**Dataset records:**

--------

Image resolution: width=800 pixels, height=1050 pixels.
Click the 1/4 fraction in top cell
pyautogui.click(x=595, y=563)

--------

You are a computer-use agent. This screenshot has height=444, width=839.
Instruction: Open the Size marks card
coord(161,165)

--------

**Work order:** Search the records above for the string "height". Report each line that has it.

**Reply:**
Image resolution: width=800 pixels, height=1050 pixels.
You are a computer-use agent. This screenshot has height=444, width=839.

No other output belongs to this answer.